Looking forward to the IPL 2013
It is exciting! It is obviously a new team for me. I really enjoyed my four years with Rajasthan Royals and now I am with Delhi Daredevils, a team that has done really well in the past and IPL history and hopefully I can contribute for us to be in the play-offs again.
A few months back, Jasprit Bumrah was just another Indian teenager belonging to a middle-class family, coping with studies and trying to sneak in as much time as he can to play cricket. However, one sudden day, a godfather emerged and led him into a whole new world; a world of which young Jasprit hesitated to even dream of.
Today, young Jasprit finds himself breathing the same air, sharing the same space and eating the same food as the men he grew up idolising. The 19-year-old pacer from Ahmedabad is now playing in the Pepsi IPL 2013 as part of the Mumbai Indians.
To add further romance to his story, in the tie against the Royal Challengers Bangalore, he became the second Mumbai Indians bowler to pick three wickets on debut. The first was Lasith Malinga, who missed the match due to injury.
For Bumrah it all began in the school, as it does for most kids. “I started playing cricket during my summer holidays after class X. Then I began to attend other summer camps and play regularly,” Bumrah said as he shared his fascinating story with iplt20.com.
The first step post-summer camps came when Bumrah made his Twenty20 debut for Gujarat in the 2013 Syed Mushtaq Ali Trophy (India’s domestic T20 tournament). His 3 for 14 in the final against Punjab helped Gujarat lift the trophy.
But Bumrah’s fate was written a few days before his title-winning performance. On March 13 as he plied his trade against Mumbai in Ahmedabad, Bumrah had a watcher in Mumbai Indians’ newly appointed coach, John Wright. The medium pacer went wicketless in that match and managed a scalp in the next. But Wright saw something that most didn’t and suggested his name to the franchise.
“John Wright had come to watch one of our T20 matches and he watched me bowl in two games,” Bumrah recollects. “He didn’t talk to me or hinted anything. After he went, I got a call asking if I was interested in signing a contract with the Mumbai Indians.”

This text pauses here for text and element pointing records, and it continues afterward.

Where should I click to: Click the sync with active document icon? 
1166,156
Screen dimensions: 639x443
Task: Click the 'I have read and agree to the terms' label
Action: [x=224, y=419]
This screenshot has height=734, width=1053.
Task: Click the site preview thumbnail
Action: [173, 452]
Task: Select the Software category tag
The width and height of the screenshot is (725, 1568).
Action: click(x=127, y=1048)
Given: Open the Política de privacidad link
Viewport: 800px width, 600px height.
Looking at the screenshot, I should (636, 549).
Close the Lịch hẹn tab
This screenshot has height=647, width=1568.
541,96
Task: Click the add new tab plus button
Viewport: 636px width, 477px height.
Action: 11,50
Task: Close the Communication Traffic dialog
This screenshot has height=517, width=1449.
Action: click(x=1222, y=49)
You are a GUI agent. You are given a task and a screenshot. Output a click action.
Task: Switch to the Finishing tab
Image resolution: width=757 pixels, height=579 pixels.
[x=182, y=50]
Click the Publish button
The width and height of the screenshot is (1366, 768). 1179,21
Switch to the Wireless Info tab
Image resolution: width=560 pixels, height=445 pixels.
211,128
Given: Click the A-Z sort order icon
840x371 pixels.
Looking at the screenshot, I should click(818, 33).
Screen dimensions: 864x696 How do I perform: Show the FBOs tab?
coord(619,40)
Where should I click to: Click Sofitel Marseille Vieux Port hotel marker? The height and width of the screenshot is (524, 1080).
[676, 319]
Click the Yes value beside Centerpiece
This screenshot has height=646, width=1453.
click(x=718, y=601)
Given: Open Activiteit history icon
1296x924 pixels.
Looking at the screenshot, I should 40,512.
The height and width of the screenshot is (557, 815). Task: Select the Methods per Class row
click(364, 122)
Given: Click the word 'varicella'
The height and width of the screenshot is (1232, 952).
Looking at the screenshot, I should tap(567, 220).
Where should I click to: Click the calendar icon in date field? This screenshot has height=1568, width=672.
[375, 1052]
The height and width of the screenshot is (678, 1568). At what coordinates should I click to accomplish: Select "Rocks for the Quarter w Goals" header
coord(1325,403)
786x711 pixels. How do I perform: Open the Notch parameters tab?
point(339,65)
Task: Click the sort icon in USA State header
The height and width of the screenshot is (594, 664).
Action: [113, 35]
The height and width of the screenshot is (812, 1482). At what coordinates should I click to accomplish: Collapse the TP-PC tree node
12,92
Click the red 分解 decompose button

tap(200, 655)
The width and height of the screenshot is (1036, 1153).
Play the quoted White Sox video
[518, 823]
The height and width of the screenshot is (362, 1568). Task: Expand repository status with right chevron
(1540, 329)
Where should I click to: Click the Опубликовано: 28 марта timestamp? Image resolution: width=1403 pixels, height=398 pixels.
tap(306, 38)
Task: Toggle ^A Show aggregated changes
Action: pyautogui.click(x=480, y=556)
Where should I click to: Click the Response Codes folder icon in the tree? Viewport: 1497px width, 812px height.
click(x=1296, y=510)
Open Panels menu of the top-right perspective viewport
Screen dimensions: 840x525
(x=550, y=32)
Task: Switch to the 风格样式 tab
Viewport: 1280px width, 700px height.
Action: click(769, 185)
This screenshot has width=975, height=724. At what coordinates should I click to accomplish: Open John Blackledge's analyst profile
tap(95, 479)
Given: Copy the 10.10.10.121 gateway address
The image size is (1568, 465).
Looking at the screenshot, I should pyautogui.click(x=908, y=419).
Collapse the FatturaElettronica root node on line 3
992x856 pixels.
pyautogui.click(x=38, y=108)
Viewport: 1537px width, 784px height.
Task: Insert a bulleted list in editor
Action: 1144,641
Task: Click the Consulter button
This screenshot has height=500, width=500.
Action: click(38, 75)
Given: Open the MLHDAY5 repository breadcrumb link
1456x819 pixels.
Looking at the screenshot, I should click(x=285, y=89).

What stands out in Bumrah’s demeanour is his habit of responding to questions in as few words as he can manage and the quiet confidence that he exudes. Any kid who enters a room filled with the likes of Sachin Tendulkar, Ricky Ponting and Anil Kumble with only nine Twenty20s under his belt to show for his cricketing experience, would resemble a bundle of nerves. But not this kid.
“I did feel a little overawed by all the big players in the team initially. But they were so welcoming and friendly, they made me feel at ease and helped me mix up in the dressing room very quickly,” Bumrah said with a straight face.
His confidence came to the fore when he claimed to be fully prepared for the biggest cricket match of his life. “I was preparing my best but didn’t know until the last moment that I was playing. The coach declared the Playing XI before the match and my name was on the list.
“It was the first time that I played in front of such huge crowd but I wasn’t paying any attention to the crowd. The more you focus on the inside, the better it is,” Bumrah said, referring to the thousands of cheering RCB fans at the M Chinnaswamy Stadium.
While his calming traits could be observed by talking to him, there was a side to this shy little boy that came out when he claimed his first IPL wicket. After he trapped Virat Kohli lbw off the fifth ball of his first over, the tiny teenager indulged in aggressive celebration of air-punching and screaming.
When asked about the gesture, all he offered was, “He had hit me for three boundaries in that over and so I was angry.” When inquired whether that was just the enormity of occasion that got to him, he shot back, “I am always like this on the field.”